A voler importare anche in Italia il divieto è il farmacologo dell’istituto Mario Negri, Silvio Garattini, che si dichiara «concorde» con la nuova politica strong praticata negli Stati Uniti. «È ragionevole - sostiene - aspirare ad avere il 100 per cento del personale sanitario non fumatore. Per l’assunzione sarebbe sufficiente l’autocertificazione». Insomma, il medico deve dare il buon esempio: «C’è il rischio - precisa la sua posizione il farmacologo - di conflitto di interessi col paziente in un medico che fuma. Non si può raccomandare di smettere di fumare dando un cattivo esempio. E il medico deve essere di esempio dentro e fuori le mura ospedaliere.
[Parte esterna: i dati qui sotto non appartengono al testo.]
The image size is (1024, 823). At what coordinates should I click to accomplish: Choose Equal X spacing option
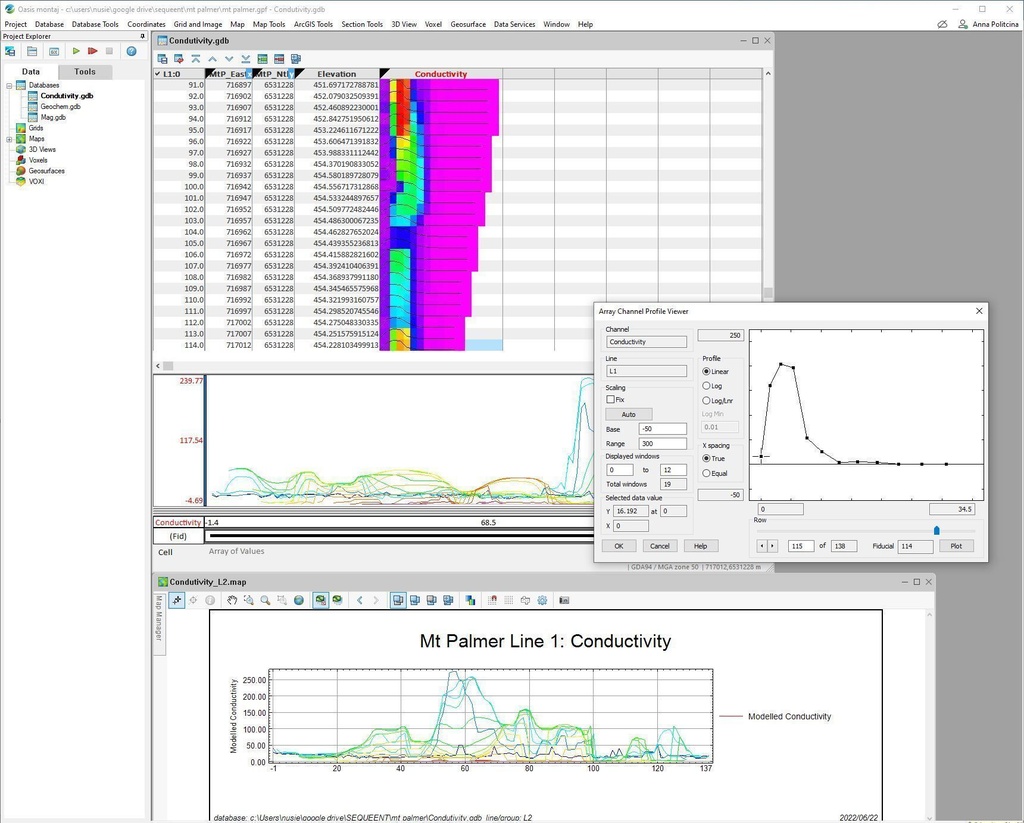[707, 473]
E ciò è più rilevante delle perdite di tempo durante il turno di lavoro, che ci sono comunque quando un dipendente deve uscire o allontanarsi dalla struttura per fumare».
Non la pensano allo stesso modo assessori, dirigenti sanitari e sindacalisti. «Mi sembra una misura eccessiva - si infuoca Elena Lattuada, segretaria regionale della Cgil -. Sarebbe una discriminazione fortissima in sede di assunzioni. E poi, un conto è favorire stili di vita sani e corretti, un altro conto è esagerare escludendo dalle assunzioni i fumatori».
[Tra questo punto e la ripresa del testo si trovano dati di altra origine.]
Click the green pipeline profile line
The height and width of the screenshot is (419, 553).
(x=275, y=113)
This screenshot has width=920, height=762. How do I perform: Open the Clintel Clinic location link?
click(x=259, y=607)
Secondo il direttore generale lombardo della Sanità, Carlo Lucchina, sarebbe improponibile attuare un divieto del genere in Italia. «Abbiamo una legge nazionale - spiega - che non proibisce il fumo. Quindi, nemmeno a livello regionale, potremmo attuare nessun provvedimento di questo tipo. Credo che già sarebbe un bel risultato far rispettare la normativa vigente sui divieti di fumo, rispettando i luoghi dove si può e dove non si può accendere la sigaretta».
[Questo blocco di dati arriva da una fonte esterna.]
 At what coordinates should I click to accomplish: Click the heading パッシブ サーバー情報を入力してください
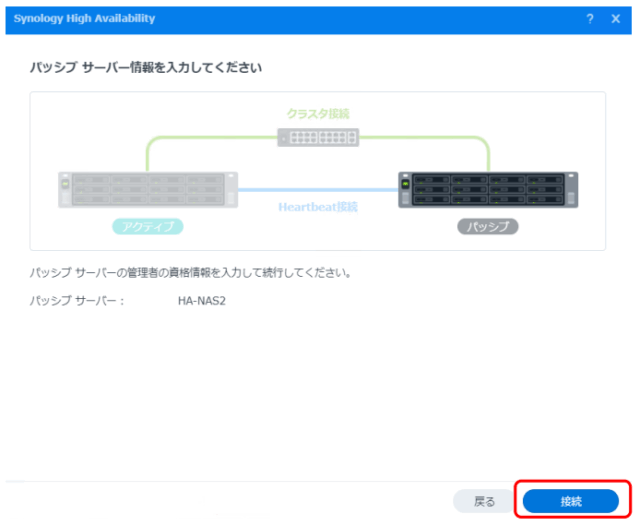click(146, 67)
Nemmeno l’assessore alla Salute Giampaolo Landi di Chiavenna, che aveva rilanciato a Milano l’idea dei parchi pubblici non smoking, si sente di approvare una linea tanto rigida. «È un divieto eccessivamente draconiano - commenta -. In questo modo viene violata la libertà individuale, non posso essere favorevole a un’ipotesi del genere.